**EXERCISE OBJECTIVE:** Take the line containing "1317x801 pixels. How" as the first and the last line of the records below as the end, and please set down only what lies between them exactly, both ends included.

:::::

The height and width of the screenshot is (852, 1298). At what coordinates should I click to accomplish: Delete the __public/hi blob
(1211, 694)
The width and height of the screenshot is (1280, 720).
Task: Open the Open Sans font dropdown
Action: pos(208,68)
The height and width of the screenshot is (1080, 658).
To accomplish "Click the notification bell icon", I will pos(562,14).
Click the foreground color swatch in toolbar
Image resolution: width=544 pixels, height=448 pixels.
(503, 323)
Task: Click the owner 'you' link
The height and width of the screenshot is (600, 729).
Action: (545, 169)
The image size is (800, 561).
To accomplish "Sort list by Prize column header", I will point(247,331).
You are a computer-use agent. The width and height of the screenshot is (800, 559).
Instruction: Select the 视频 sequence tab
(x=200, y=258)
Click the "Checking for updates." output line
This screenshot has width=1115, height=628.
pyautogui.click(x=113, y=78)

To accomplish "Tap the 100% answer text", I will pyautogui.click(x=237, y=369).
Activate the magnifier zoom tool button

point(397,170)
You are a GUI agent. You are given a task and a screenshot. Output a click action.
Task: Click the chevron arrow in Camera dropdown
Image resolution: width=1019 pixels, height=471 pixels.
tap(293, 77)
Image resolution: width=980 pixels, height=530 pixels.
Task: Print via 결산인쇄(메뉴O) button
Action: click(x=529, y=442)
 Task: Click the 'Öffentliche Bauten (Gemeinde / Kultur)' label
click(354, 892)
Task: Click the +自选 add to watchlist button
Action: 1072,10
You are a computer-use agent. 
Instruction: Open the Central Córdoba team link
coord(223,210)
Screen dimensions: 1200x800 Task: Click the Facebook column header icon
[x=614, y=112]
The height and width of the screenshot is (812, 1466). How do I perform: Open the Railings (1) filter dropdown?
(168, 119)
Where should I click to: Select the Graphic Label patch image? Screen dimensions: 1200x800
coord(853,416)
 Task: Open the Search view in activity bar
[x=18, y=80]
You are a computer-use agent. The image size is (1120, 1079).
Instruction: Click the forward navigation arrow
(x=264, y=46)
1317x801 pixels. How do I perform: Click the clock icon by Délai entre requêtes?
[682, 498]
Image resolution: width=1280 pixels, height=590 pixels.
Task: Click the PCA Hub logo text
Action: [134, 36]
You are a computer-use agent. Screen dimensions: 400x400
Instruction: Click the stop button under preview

:::::

**TASK RESPONSE:**
1317x801 pixels. How do I perform: Click the clock icon by Délai entre requêtes?
[682, 498]
Image resolution: width=1280 pixels, height=590 pixels.
Task: Click the PCA Hub logo text
Action: [134, 36]
You are a computer-use agent. Screen dimensions: 400x400
Instruction: Click the stop button under preview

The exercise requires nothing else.